[PAGE]

• • • • •

Accueil / Droit Bancaire / Les problèmes de contentieux liés au non remboursement des crédits / Comment le recouvrement judiciaire des créances transforme le paysage bancaire en Algérie ?

Comment le recouvrement judiciaire des créances transforme le paysage bancaire en Algérie ?

Pour citer ce mémoire et accéder à toutes ses pages
🏫 Ecole supérieure de banque
📅 Mémoire de fin de cycle en vue de l'obtention du diplôme de Diplôme supérieur des études bancaires - 23ème Promotion Mars 2022
🎓 Auteur·trice·s
M. Yanis SAADI
M. Yanis SAADI

Le recouvrement judiciaire des créances est un enjeu majeur pour les banques, avec des taux d’impayés atteignant des niveaux alarmants. Cette étude révèle les procédures judiciaires essentielles à connaître, transformant notre compréhension des défis liés au non remboursement des crédits en Algérie.


3. Les voies judiciaires de recouvrement des créances

Une fois le règlement à l’amiable échoué, et après avoir épuisé toutes les tentatives qui devaient, en tous les cas, permettre de déboucher sur un terrain d’entente entre les deux parties (banquier et débiteur) et qui, malheureusement, s’est soldé par un échec, il ne reste pour le banquier, à cet instant, qu’un seul et dernier recours à savoir les voies judiciaires pour récupérer sa créance. Dans ce cas, nous distinguons deux procédures judiciaires qui permettent à la banque de recouvrer sa créance et qui sont :

– l’injonction de payer ;

– l’action au fond.

• • • • •

[EXERCICE PROPOSÉ] Actualisez le passage du texte sur le recouvrement judiciaire des créances qui commence à « 3. Les voies » et se termine à « l’action au fond. », en substituant « prêteur » à « banquier ».

[BLOC DE DONNÉES]
• • • • •

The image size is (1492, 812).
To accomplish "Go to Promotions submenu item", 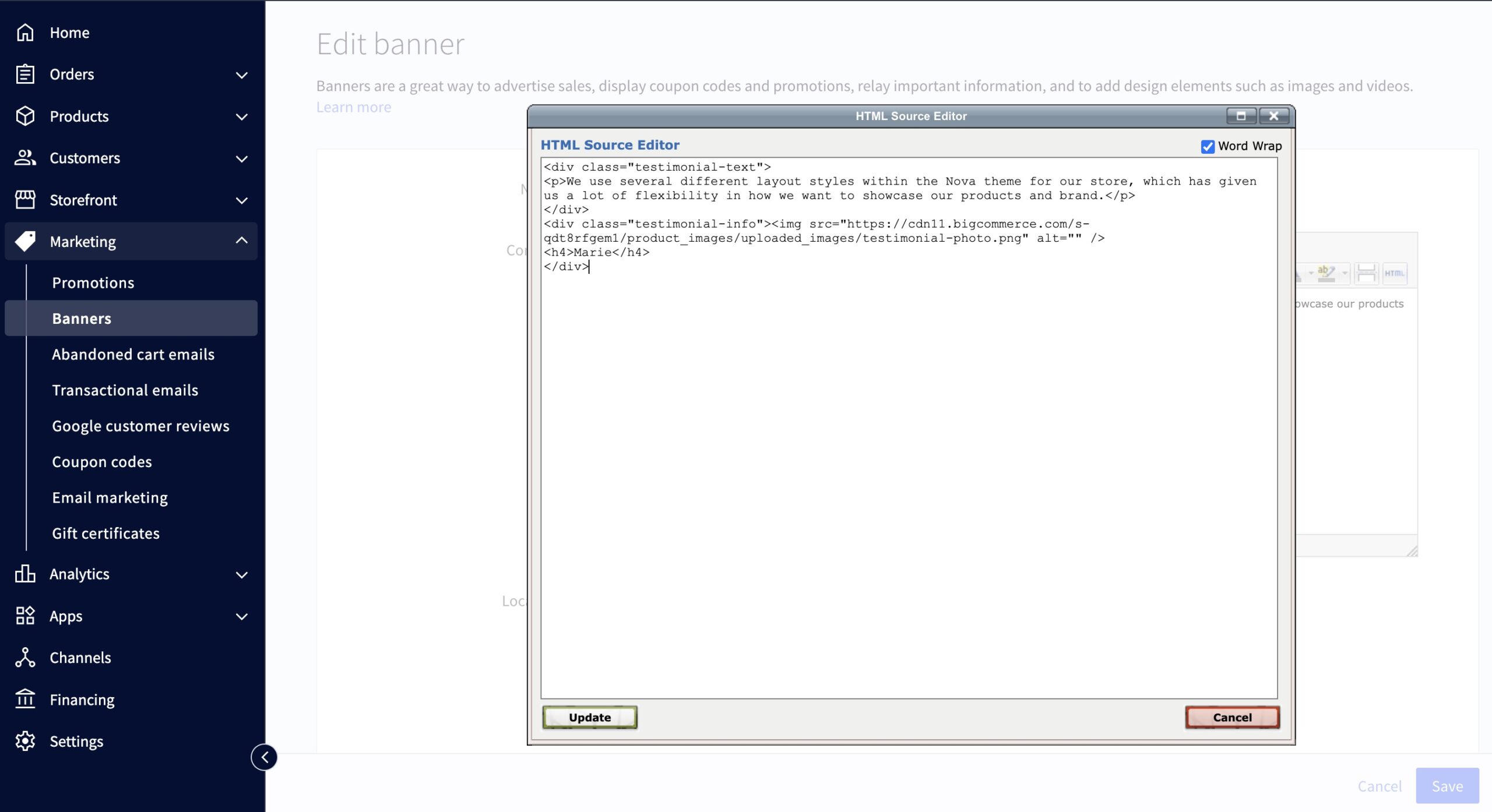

• • • • •

[RÉPONSE ATTENDUE]
3. Les voies judiciaires de recouvrement des créances

Une fois le règlement à l’amiable échoué, et après avoir épuisé toutes les tentatives qui devaient, en tous les cas, permettre de déboucher sur un terrain d’entente entre les deux parties (prêteur et débiteur) et qui, malheureusement, s’est soldé par un échec, il ne reste pour le prêteur, à cet instant, qu’un seul et dernier recours à savoir les voies judiciaires pour récupérer sa créance. Dans ce cas, nous distinguons deux procédures judiciaires qui permettent à la banque de recouvrer sa créance et qui sont :

– l’injonction de payer ;

– l’action au fond.